Unconditional on Condition

 

Some of my best friends actually are Jewish. By and large they are brighter and funnier than most people, and those are two significant talents to bring to the table of life. My grandparents on my father’s side were non-practicing Jews, and my father eschewed the whole thing; he and his brother changed their last name in 1943.

I say I’m Jewish only when people are being anti-Semitic, and recently there’s been of lot of ugly religious politics regarding Jews that bears a look-see.

It’s the charge by some in political life who suggest that anyone who doesn’t swear an unconditional allegiance to the government in power in Israel is not a true supporter, and, as an aside, may be an anti-Semite. How ironic when so many people are openly anti-Semitic.
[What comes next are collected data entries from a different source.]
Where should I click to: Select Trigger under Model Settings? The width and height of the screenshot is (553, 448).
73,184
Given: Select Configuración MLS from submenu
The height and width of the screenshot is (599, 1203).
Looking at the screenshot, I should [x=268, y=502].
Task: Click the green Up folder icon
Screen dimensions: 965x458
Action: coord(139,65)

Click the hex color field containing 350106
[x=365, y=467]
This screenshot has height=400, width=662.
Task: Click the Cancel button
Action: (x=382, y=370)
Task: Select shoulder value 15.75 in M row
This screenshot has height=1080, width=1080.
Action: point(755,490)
The problem for most pols today is that they are reluctant to qualify their support for Israel. Anything less than a blank check and they’re looked at askance.

In point of fact, any pol who doesn’t provide qualified support is doing a disservice to the process of peace; what dim hopes for it there are. Israel’s continuing to build more settlements on Palestinian land is an affront to basic human decency. Following almost a half-century of ill-treatment of the indigenous people, the deplorable conditions inflicted on the people of Gaza, and now for all too long Israel has otherwise blocked any serious attempts to figure out a solution to that part of the Middle East.

Every one of my Jewish friends with whom I’ve spoken about the situation abroad and its cancerous affliction here in the United States agrees that those who refuse to separate Israel from Judaism are showing either ignorance of disrespect.

Of course Israel survives, and having to say it is specious. So let’s defuse the whackos and extremists and figure out how the region can live in peace. People created the problem, people can create the solution.